WITTMANN BATTENFELD with Ultra-Modern Injection Moulding Technology and Automation at Interplas

From September 26 to 28, 2023, WITTMANN BATTENFELD will present to visitors at the Interplas in Birmingham, hall 3A, booth No. CC10, state-of-the-art injection moulding technology, automation and auxiliary equipment by way of fascinating applications.

As the leading plastics trade fair in Britain, the Interplas in Birmingham is also an important platform for the WITTMANN Group to introduce its latest technologies to the UK market jointly with its local subsidiary. Among other things, WITTMANN will demonstrate its expertise in the area of LSR processing and in processing alternative, bio-based materials.

SmartPower 120/350 LIM

A major focus of the machine presentation lies on the processing of special materials. On a SmartPower 120/350 LIM, an optical lens for motor vehicle headlamps, known as SMARTlens, will be manufactured with a single-cavity mould supplied by the Austrian company Elmet, made of DOW Corning MS-5002, an injectable 2-component silicone, for Adaptive Driving Beam (ADB). This material was specially developed for highly transparent optical applications. The lens weighs just 10.38 grams. The mould has ventilation and overflow mechanisms for smooth production and maximum performance. Moreover, SIGMASOFT mould flow technology is used for mould analysis, enabling a preliminary simulation to shorten the design and sampling phase.

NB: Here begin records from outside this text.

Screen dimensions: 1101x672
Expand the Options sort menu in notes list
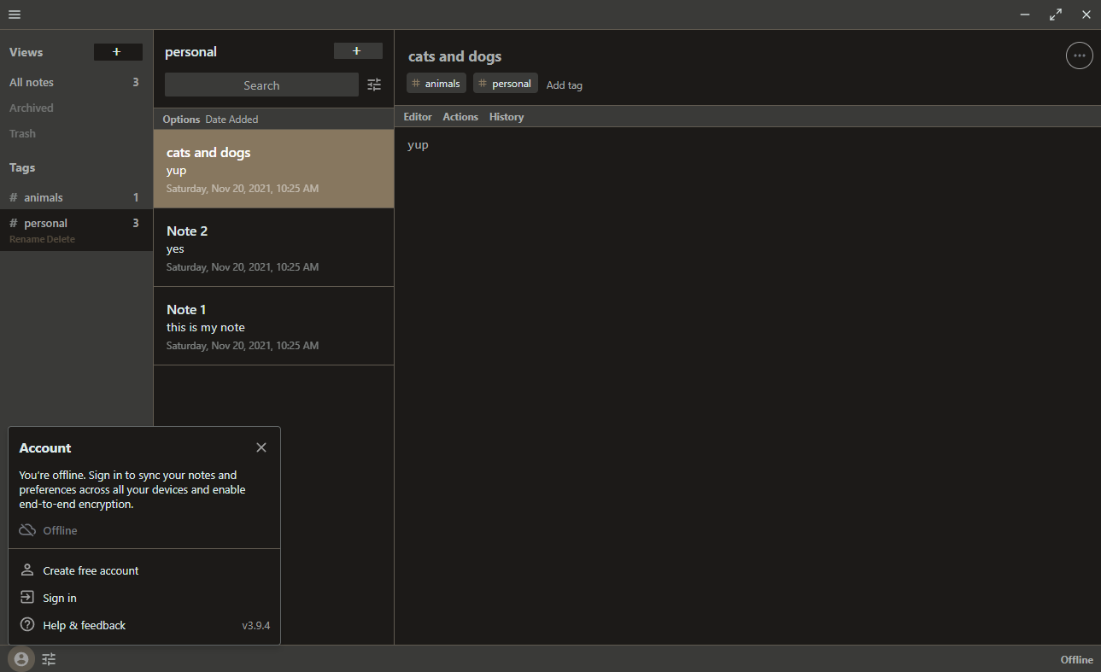pos(181,120)
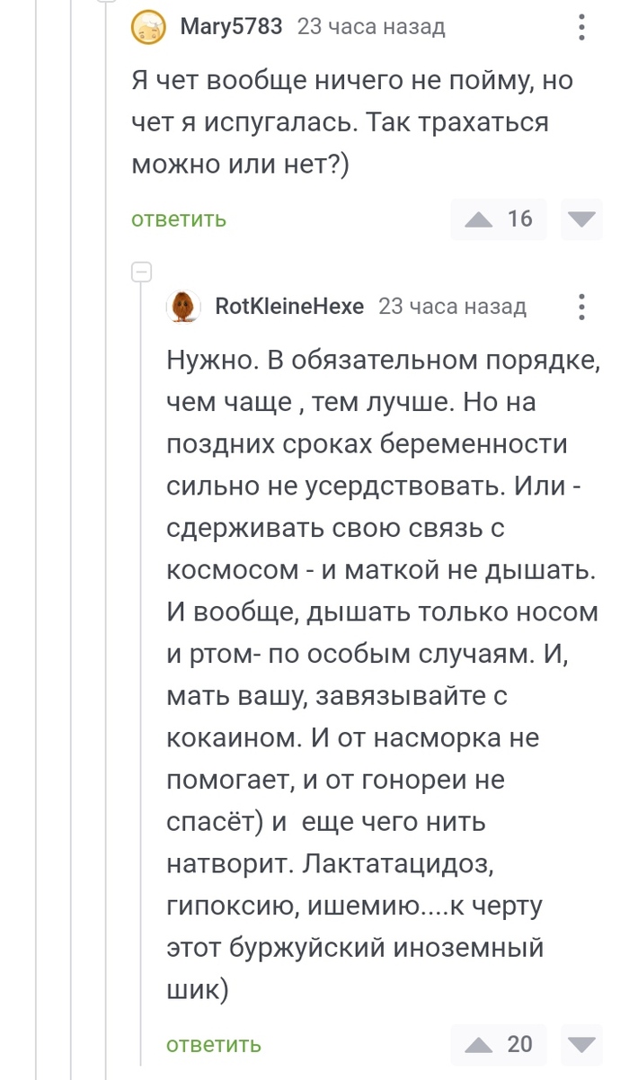Reply to Mary5783's comment

coord(177,219)
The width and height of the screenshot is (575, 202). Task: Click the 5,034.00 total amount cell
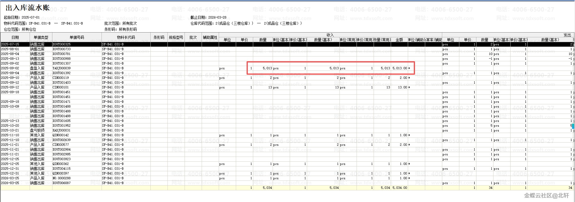click(x=400, y=188)
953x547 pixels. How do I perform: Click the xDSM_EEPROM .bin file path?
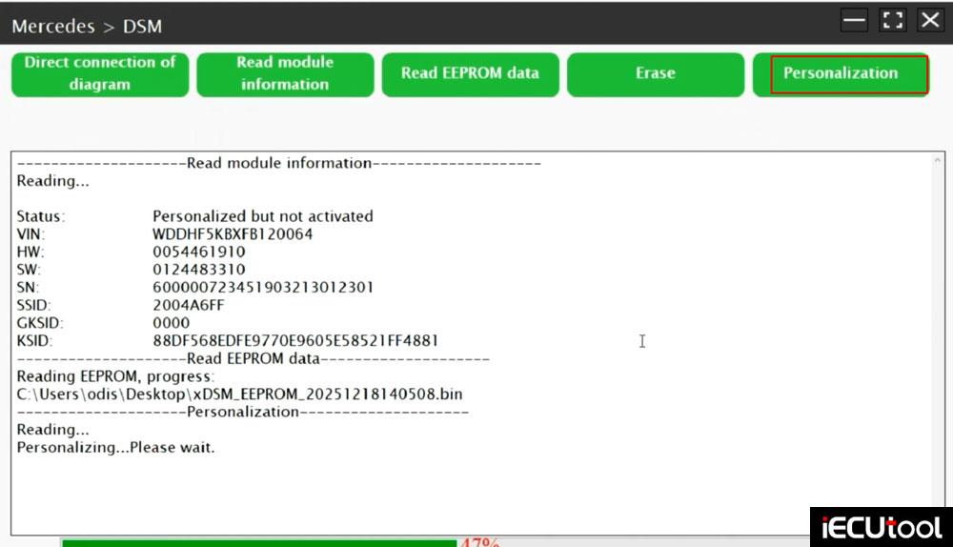[240, 394]
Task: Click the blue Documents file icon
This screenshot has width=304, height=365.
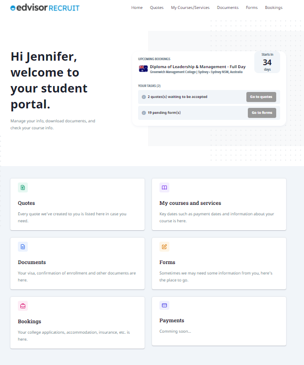Action: (23, 247)
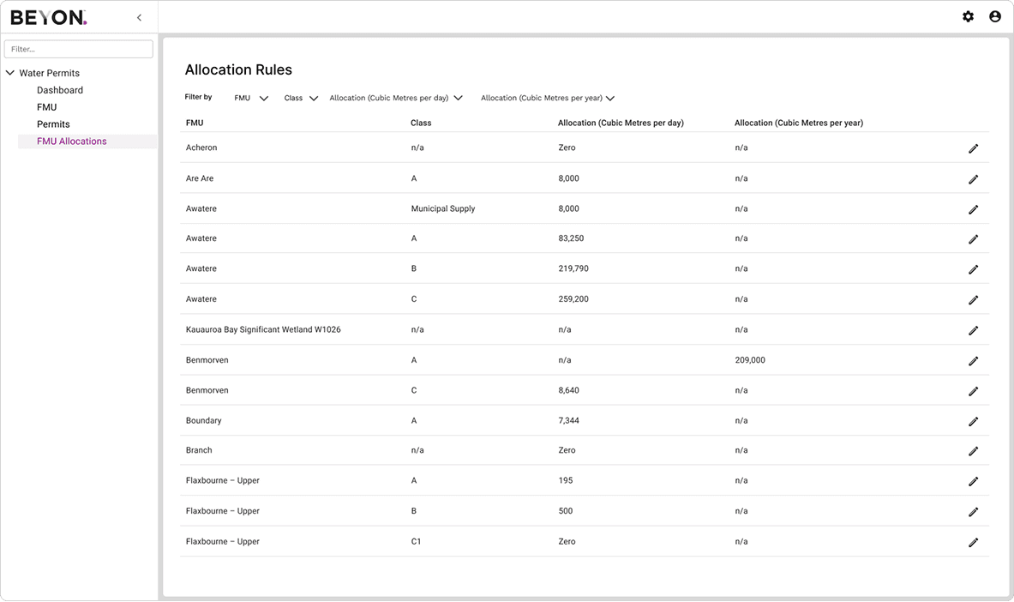The image size is (1014, 602).
Task: Collapse sidebar with the left chevron
Action: click(x=139, y=17)
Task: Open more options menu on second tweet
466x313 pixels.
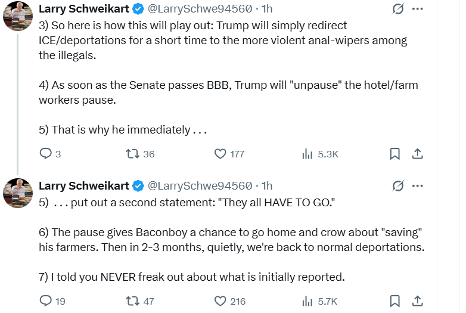Action: coord(418,185)
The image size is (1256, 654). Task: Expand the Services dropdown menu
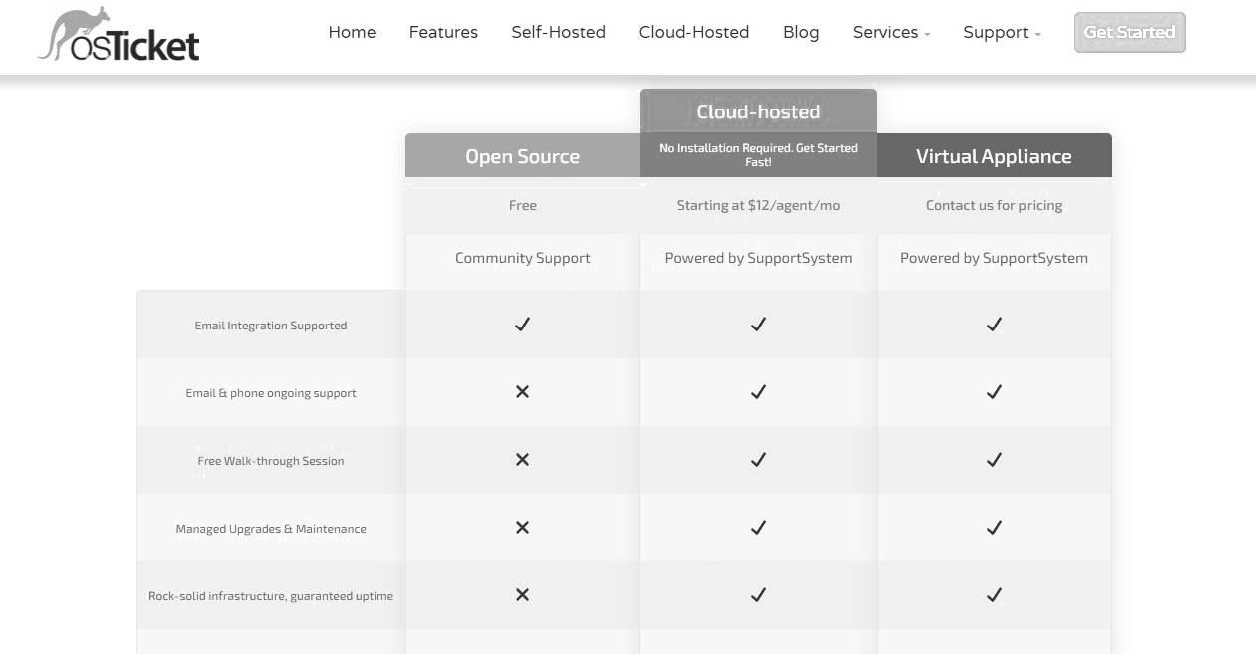click(891, 32)

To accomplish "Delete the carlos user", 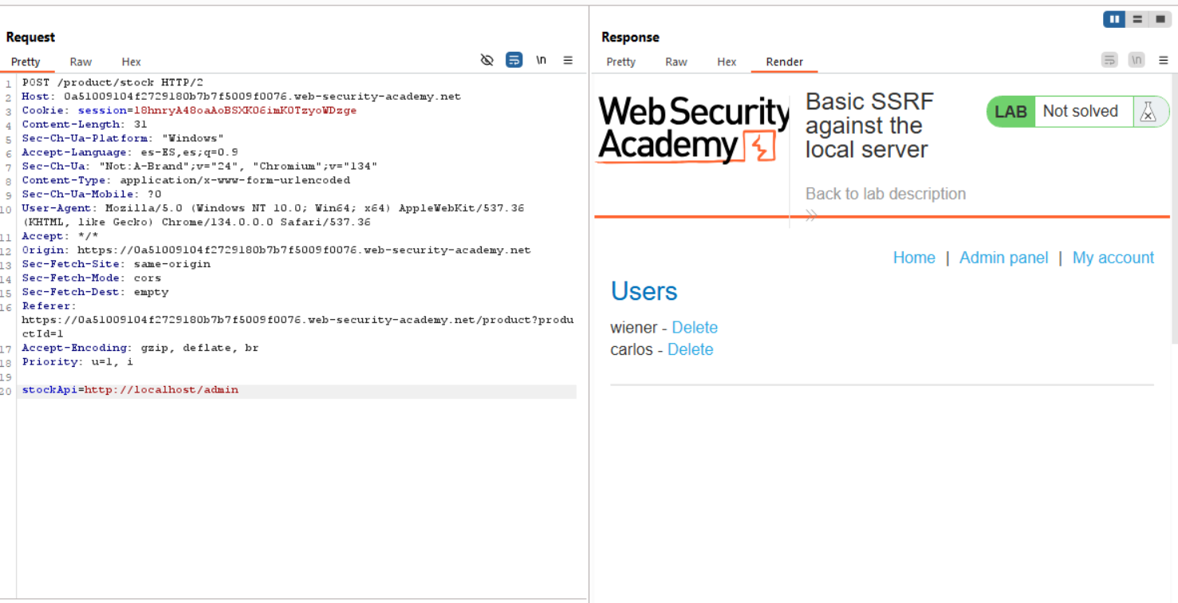I will click(x=690, y=349).
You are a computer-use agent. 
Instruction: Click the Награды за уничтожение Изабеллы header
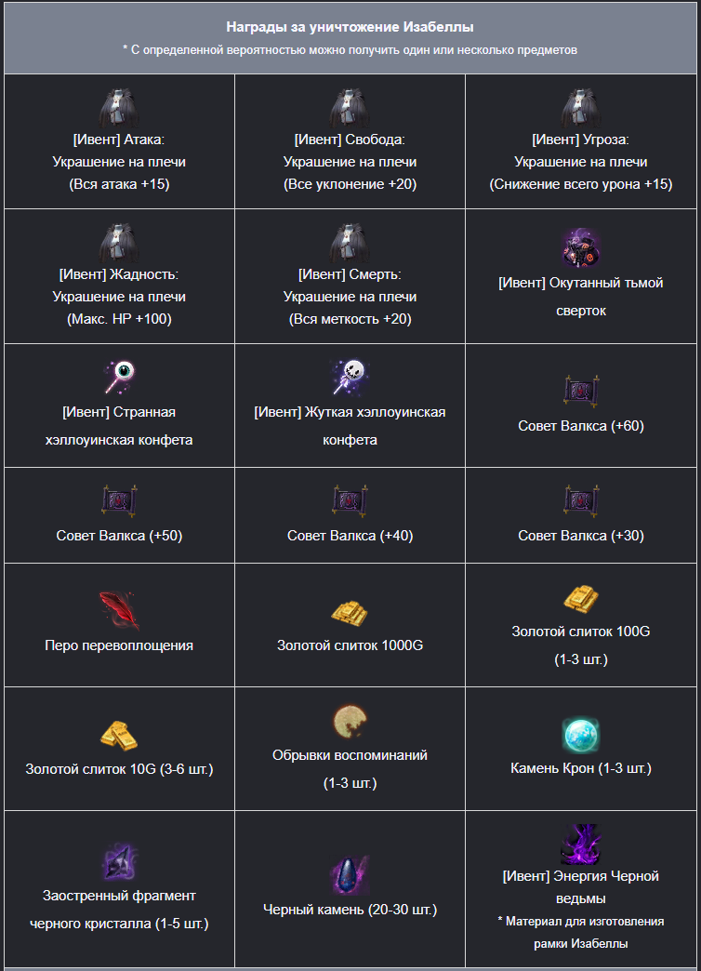pyautogui.click(x=350, y=27)
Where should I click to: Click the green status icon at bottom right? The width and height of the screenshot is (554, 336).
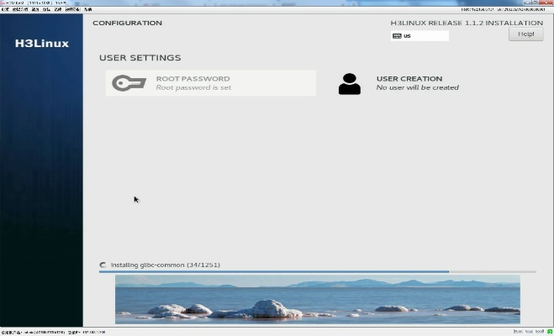click(x=549, y=332)
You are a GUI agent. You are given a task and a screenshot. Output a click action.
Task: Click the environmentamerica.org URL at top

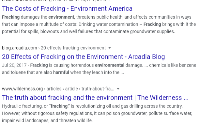click(x=27, y=1)
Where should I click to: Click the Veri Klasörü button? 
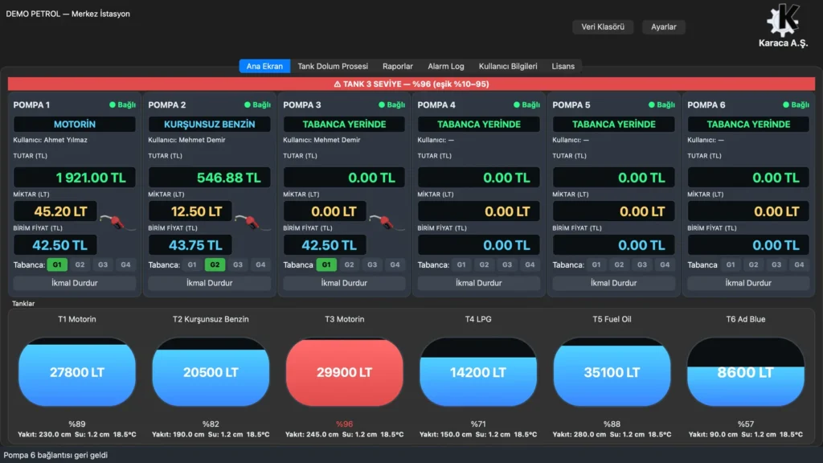[x=603, y=27]
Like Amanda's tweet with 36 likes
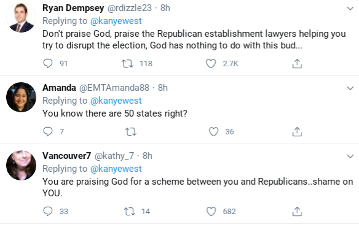The height and width of the screenshot is (227, 359). (x=213, y=131)
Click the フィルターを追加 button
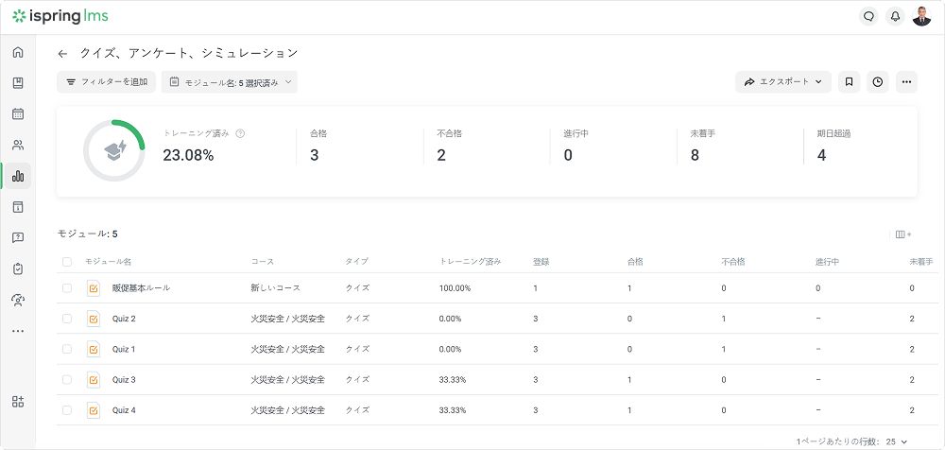 pos(106,82)
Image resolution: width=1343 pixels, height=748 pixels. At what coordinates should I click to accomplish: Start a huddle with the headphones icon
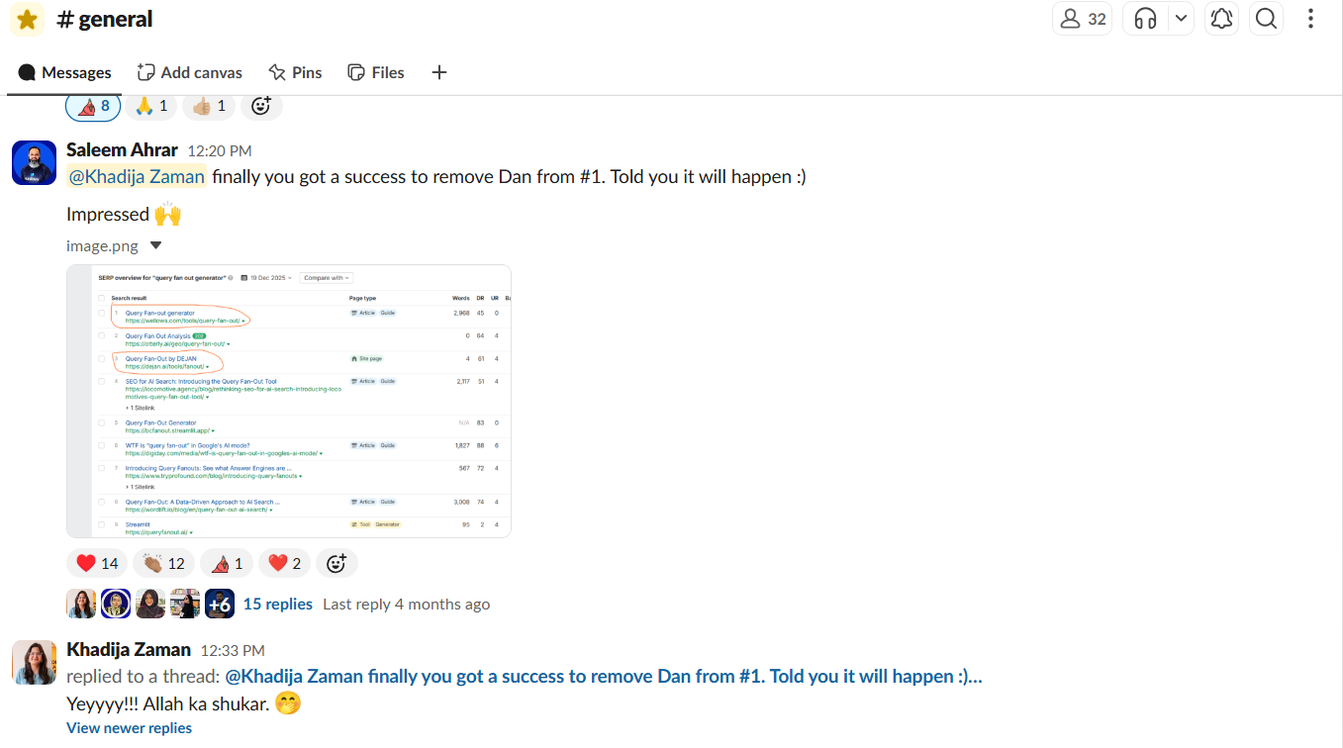point(1145,19)
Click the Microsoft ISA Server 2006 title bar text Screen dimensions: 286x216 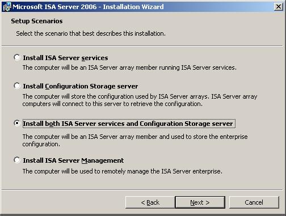coord(88,7)
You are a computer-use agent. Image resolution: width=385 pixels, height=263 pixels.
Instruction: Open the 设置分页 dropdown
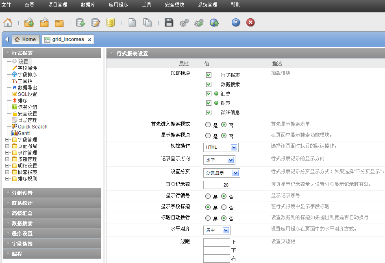click(x=222, y=173)
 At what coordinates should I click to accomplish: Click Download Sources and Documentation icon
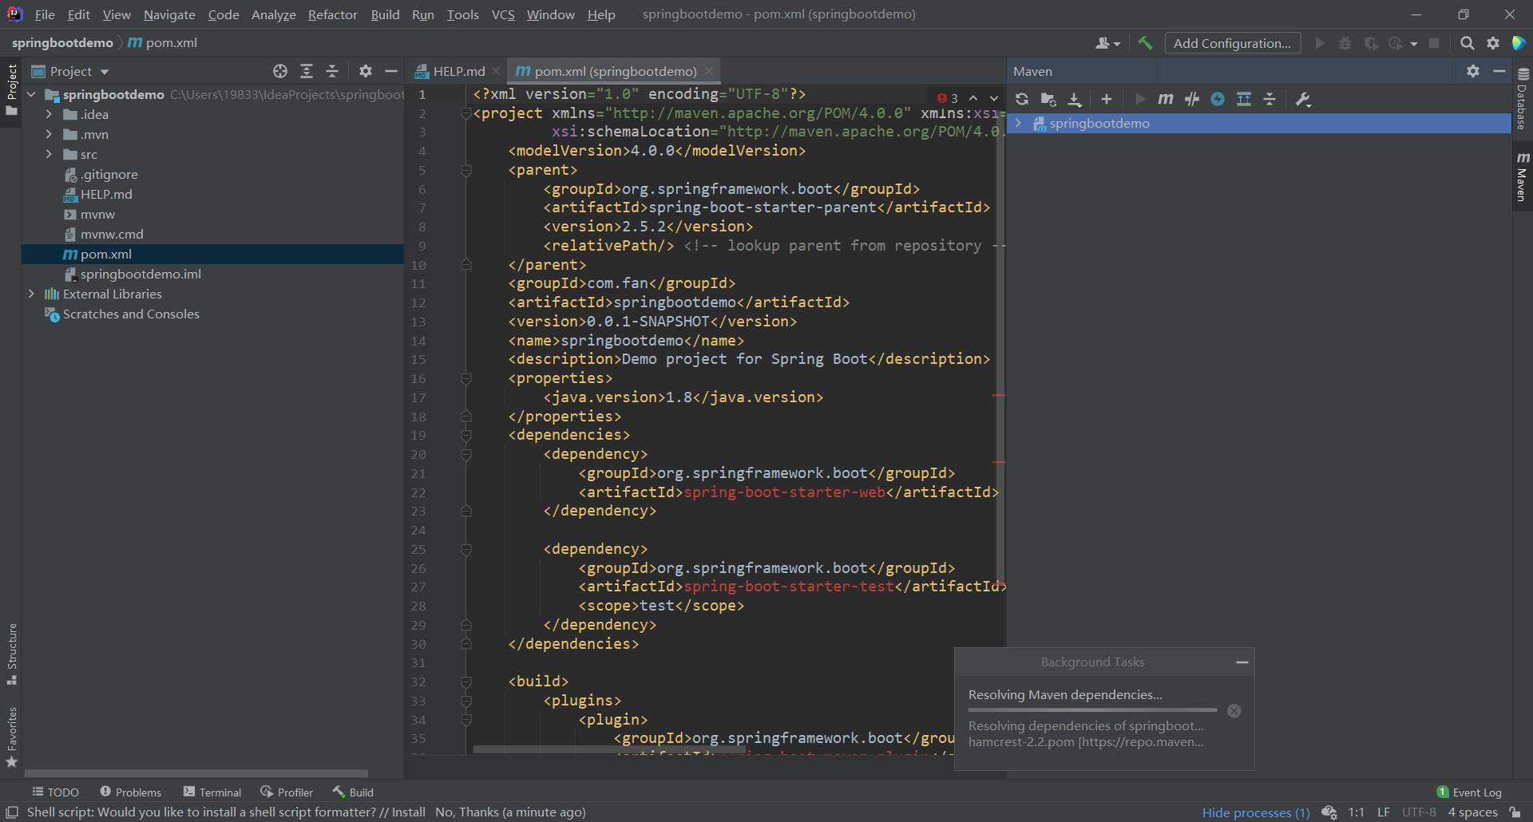(x=1075, y=99)
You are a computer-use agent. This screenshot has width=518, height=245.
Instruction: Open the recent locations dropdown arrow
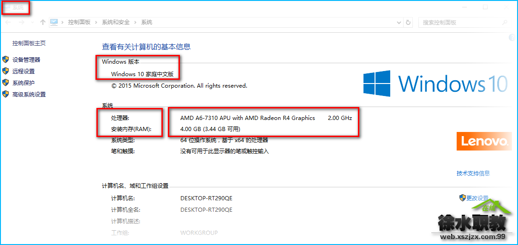click(x=32, y=23)
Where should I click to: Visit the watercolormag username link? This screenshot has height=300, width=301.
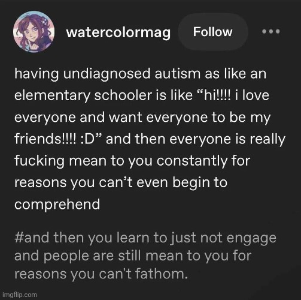coord(118,32)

In preparation, the simulation software has been used in designing the mould. The dosing pump from Elmet is a SMARTmix TOP 7000 pro, the latest model. With a footprint of only 1,150 x 790 mm, it features the lowest space requirements of all dosing systems suitable for 200-litre barrels currently on the market. This also reduces the quantity of LSR present inside the system, which, in turn, increases process reliability and reduces the rinsing volume.

EcoPower 110/350

In the second application, a bio-building block made of Fasal is manufactured on an EcoPower 110/350 with the new B8X control system, using an 8-cavity mould supplied by Bioblo, Austria. This raw material is a compound made by Fasal Wood GmbH, Austria, from wood flour and post-industrial polypropylene supplied by Borealis, Austria. The equipment is designed as an Insider cell, which has a W918 robot and an S-Max 3 screenless granulator from WITTMANN, a conveyor belt, and the protective housing all integrated in the production system.

The W918 robot removes the moulded parts and the sprue, and the sprue is passed on directly to the granulator, where it is ground and then returned to the process. The finished parts are deposited on the integrated conveyor belt, transported to a flow wrapping machine and packaged.

To ensure top quality for the parts, the software packages HiQ Metering for active closing of the check valve and HiQ Melt for measuring the MFI are used in addition to HiQ Flow. The resulting MFR (melt flow rate) is an indicator of the material’s flow attributes.

WITTMANN Sonic 143

In the area of automation, WITTMANN BATTENFELD UK Ltd. will demonstrate the function of the Sonic highspeed robot by means of a chess game with a WITTMANN Sonic 143. The robot is equipped with a combined A/C servo axis and an L-shaped gripper fitted with two individual magnetic gripping systems to handle the chess pieces. The second one of these two grippers comes into play whenever a chess piece is to be captured, that is, replaced by another piece on a particular field.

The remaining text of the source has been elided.